[Stored items]
-- Opening Marker --

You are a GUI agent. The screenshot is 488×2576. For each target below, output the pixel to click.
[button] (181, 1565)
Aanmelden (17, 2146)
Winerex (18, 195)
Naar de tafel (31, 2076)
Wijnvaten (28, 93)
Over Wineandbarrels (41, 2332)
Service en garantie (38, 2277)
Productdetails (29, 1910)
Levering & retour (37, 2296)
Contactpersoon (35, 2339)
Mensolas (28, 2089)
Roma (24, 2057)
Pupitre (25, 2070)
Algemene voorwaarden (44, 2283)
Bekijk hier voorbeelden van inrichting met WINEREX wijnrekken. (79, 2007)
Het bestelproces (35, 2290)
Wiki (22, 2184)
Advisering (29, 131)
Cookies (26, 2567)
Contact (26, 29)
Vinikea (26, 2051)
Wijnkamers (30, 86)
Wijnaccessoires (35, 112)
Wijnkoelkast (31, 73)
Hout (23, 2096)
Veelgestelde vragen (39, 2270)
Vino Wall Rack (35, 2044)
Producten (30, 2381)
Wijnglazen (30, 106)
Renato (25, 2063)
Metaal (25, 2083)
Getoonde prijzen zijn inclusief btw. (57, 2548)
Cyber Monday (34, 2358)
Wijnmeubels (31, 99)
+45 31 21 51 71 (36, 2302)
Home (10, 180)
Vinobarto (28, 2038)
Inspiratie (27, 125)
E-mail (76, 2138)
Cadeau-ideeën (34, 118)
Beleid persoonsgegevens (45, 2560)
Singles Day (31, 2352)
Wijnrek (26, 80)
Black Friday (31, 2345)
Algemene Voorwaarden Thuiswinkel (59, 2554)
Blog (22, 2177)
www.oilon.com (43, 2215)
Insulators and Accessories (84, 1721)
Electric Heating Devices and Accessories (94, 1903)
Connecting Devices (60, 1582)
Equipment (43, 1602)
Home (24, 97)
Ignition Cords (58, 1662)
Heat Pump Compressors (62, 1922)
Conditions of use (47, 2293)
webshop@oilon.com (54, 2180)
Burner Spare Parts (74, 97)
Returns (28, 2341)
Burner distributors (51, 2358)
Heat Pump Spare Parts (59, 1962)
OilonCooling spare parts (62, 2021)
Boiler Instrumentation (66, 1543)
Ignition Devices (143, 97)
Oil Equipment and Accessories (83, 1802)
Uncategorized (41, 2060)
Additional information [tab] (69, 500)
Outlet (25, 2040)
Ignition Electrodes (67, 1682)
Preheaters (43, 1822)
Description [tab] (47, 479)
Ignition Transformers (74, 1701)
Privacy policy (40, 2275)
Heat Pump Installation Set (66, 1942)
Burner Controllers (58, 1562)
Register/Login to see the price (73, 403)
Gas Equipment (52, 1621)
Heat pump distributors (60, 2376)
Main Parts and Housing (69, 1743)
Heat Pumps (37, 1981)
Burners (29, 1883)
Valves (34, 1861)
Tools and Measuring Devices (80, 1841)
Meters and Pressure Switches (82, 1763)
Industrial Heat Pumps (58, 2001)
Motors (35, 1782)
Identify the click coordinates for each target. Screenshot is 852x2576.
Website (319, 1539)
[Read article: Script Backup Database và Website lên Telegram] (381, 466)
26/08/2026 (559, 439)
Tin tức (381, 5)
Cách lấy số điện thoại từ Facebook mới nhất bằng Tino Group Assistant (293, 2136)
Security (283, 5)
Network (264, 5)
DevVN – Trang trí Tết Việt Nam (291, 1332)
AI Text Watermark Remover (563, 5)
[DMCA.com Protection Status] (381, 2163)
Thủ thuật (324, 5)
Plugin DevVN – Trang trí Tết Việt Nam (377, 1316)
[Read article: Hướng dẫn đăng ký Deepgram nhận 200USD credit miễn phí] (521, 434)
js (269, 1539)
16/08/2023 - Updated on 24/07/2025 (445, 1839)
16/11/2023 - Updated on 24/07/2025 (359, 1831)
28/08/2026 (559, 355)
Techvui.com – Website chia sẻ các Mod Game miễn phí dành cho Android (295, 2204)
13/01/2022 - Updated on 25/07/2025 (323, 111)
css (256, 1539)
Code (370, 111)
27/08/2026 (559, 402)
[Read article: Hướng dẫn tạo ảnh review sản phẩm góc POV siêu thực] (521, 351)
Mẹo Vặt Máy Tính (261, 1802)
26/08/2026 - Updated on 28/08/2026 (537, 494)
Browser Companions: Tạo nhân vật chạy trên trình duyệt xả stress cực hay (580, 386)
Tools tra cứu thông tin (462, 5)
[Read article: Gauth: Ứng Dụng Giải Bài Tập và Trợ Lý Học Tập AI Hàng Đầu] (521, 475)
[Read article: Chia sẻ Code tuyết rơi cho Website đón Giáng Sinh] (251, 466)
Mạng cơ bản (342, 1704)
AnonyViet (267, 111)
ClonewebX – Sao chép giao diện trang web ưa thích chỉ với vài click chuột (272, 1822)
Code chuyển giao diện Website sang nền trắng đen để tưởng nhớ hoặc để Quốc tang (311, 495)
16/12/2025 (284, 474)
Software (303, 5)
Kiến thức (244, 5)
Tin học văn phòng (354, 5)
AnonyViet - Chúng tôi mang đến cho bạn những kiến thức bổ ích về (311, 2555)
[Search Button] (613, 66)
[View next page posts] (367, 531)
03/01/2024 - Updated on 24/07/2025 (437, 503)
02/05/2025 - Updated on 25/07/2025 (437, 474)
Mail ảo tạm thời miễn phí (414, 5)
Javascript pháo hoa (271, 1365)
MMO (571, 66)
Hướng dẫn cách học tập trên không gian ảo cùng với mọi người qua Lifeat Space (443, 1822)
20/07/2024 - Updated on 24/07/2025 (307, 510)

-- Closing Marker --

* _TASK DIRECTIONS_
If a line of the data contains "distributors", copy it out.

* _TASK RESPONSE_
Burner distributors (51, 2358)
Heat pump distributors (60, 2376)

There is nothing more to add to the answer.